Glasfaseranschlüsse für jeden Wiener Haushalt wollte die Gemeinde Wien ohne Subventionen realisieren. Vor drei Jahren hätte ein Pilotprojekt mit 50.000 Haushalten starten sollen, im Endausbau sollten alle 960.000 Haushalte und zirka 70.000 kleine und mittlere Unternehmen (KMU) mit 1 Gbit/s symmetrischer Bandbreite angebunden werden. Damit sollte Wien wieder zur Breitband-Hauptstadt der Welt werden. Aber daraus wird so schnell nichts werden, denn die Stadt hat die Firma Cablerunner Austria verkauft, die die Glasfasern im Kanalnetz der Stadt hätte verlegen sollen. Seit kurzem gehört Cablerunner zu 76 Prozent der Telekom Austria (TA). Die alternativen Provider sind empört und fürchten um ihre Investitionen.

2004 hatte die Stadt Wien den CableRunner vorgestellt: Eine Eigenentwicklung, die selbst in Rohren von nur 25 Zentimeter Durchmesser jene Kabel verlegen kann, in die dann Glasfasern eingeschossen werden. Der Providerband ISPA warnte damals “vor der Gefahr, mit Geldern der Stadt eine neue Monopol-Infrastruktur zu errichten.” Die Stadt etablierte eine eigene CableRunner Austria GmbH und erklärte es zum Ziel, alle am Wiener Kanalnetz angeschlossenen Grundstücke – das sind 99 Prozent – mit Glasfaser zu versorgen. CableRunner Austria erhielt die exklusiven Wegerechte im Kanalnetz.

Adorable. This has been brewing for some time, apparently. We’ll have to see whether this sails past BWB, but even the attempt is despicable enough.
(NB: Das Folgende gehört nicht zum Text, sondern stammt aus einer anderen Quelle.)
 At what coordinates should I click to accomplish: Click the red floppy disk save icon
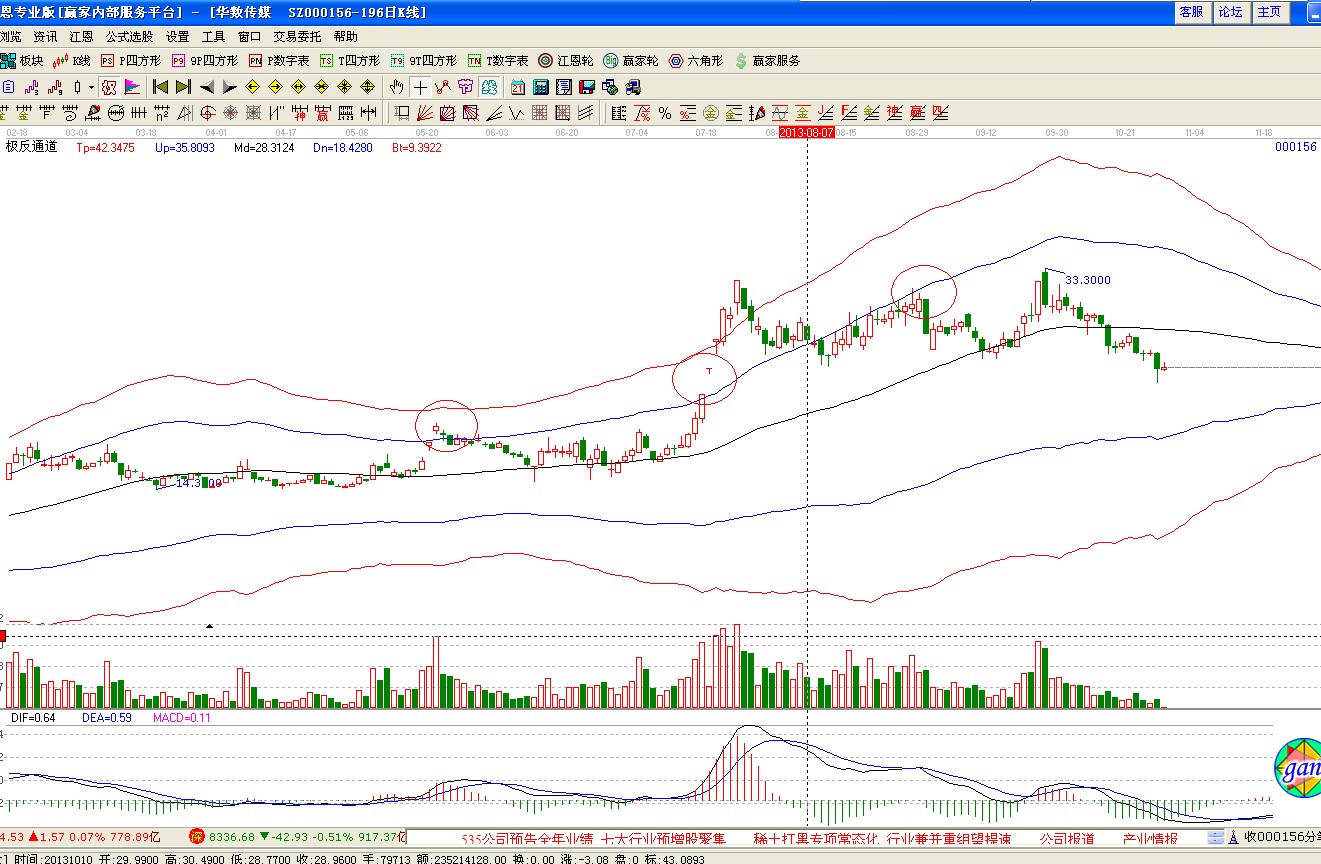click(x=587, y=87)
I’d love to hear an explanation of why it’s a great idea to create a municipally sponsored entity and basically give away an exclusive right-of-way to create a fiber network so that you can then sell it off to the largest owner of installed copper (and installed fiber). Let me guess - that is why we have a specially created private intermediate owner, who can take the blame in exchange for probably substantial profit.
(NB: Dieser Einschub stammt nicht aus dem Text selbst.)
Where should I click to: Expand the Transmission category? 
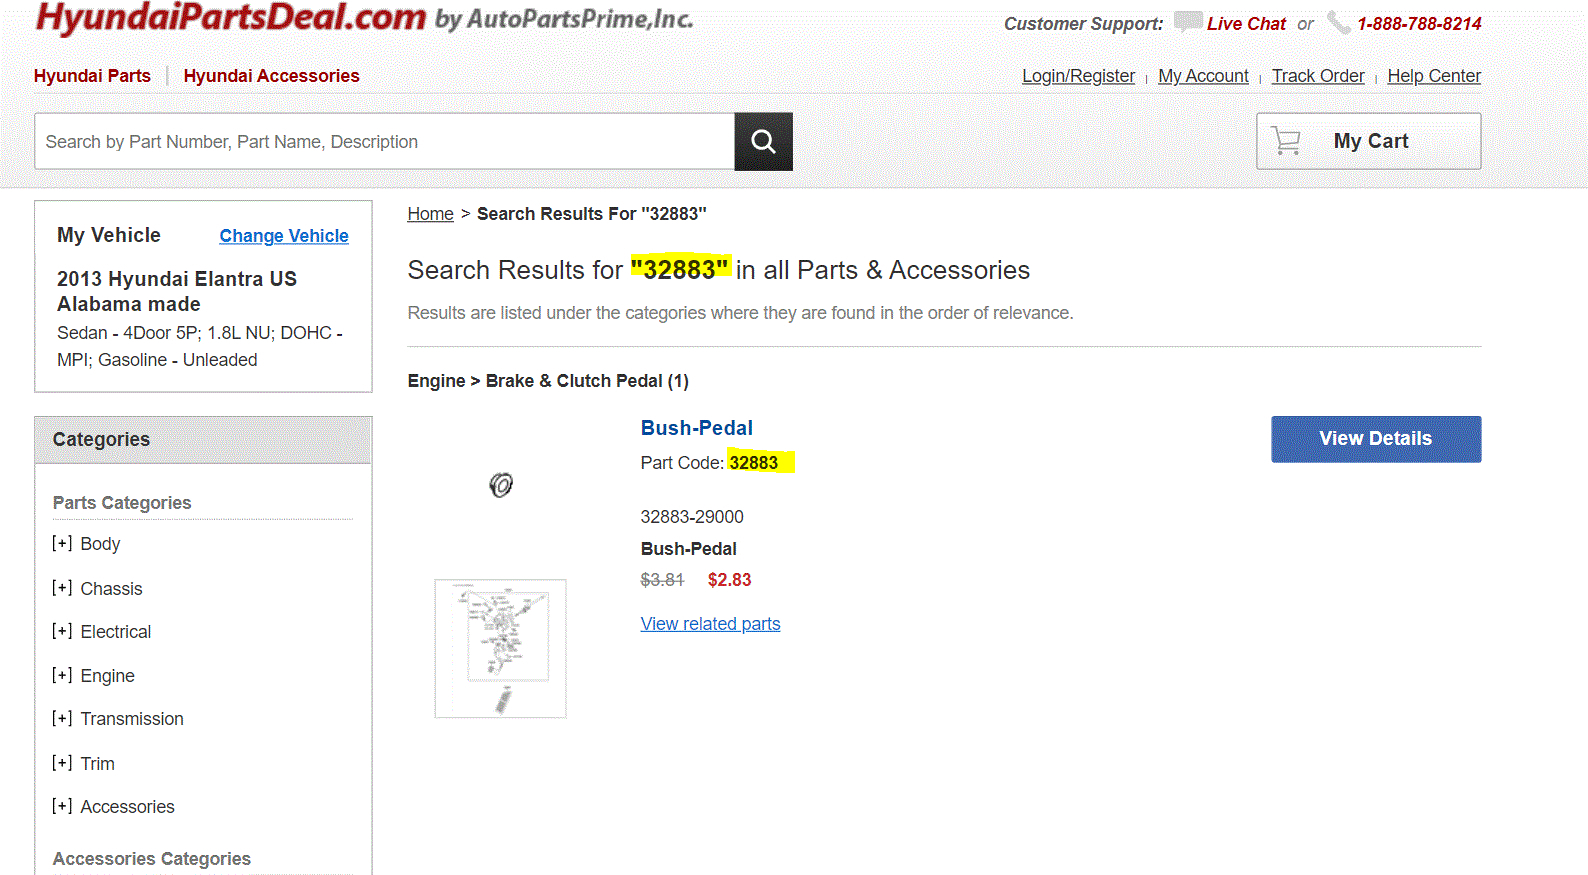click(x=62, y=718)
Incidentally, this explains why nothing has ever been heard of Blizznet expanding its deployment over the last couple of years - I hope they now resume some kind of growth, though of course their standard deployment model means that they’ll probably never manage to hook up the house I live in due to its rather high density of broadband-agnostic older households I share it with…